WHAT IS ASKED:
How many of the lines below contain the word "Identify"? Reply with the number alone.

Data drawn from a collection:
* * * *
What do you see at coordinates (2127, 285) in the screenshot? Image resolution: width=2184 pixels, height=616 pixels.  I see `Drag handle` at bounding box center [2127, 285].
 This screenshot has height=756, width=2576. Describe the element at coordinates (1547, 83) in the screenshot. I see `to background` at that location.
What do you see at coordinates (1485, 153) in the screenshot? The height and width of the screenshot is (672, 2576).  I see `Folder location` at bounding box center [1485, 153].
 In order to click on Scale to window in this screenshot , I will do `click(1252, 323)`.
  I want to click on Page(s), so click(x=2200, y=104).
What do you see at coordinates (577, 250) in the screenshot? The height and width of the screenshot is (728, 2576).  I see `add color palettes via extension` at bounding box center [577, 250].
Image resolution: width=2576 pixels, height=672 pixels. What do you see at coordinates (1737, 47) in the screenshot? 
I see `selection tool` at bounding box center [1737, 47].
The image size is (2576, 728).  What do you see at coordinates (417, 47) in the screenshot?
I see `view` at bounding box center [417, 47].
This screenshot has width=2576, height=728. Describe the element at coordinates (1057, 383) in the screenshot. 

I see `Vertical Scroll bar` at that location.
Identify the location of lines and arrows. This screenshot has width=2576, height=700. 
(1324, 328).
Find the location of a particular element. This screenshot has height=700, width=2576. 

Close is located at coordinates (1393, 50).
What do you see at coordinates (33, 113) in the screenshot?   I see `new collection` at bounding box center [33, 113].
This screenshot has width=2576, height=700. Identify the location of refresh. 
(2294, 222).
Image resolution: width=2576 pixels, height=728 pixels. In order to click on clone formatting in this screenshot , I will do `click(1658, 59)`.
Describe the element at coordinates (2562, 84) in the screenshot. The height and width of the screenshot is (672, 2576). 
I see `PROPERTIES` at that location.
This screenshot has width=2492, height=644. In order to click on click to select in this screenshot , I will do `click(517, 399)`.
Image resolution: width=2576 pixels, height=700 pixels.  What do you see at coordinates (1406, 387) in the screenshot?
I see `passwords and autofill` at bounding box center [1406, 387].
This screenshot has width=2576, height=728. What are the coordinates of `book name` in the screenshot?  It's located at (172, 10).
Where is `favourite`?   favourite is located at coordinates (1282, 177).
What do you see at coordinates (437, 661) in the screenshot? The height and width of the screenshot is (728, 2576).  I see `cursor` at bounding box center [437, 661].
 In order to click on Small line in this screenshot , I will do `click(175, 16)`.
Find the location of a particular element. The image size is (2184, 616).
* * * *
THE ANSWER:
2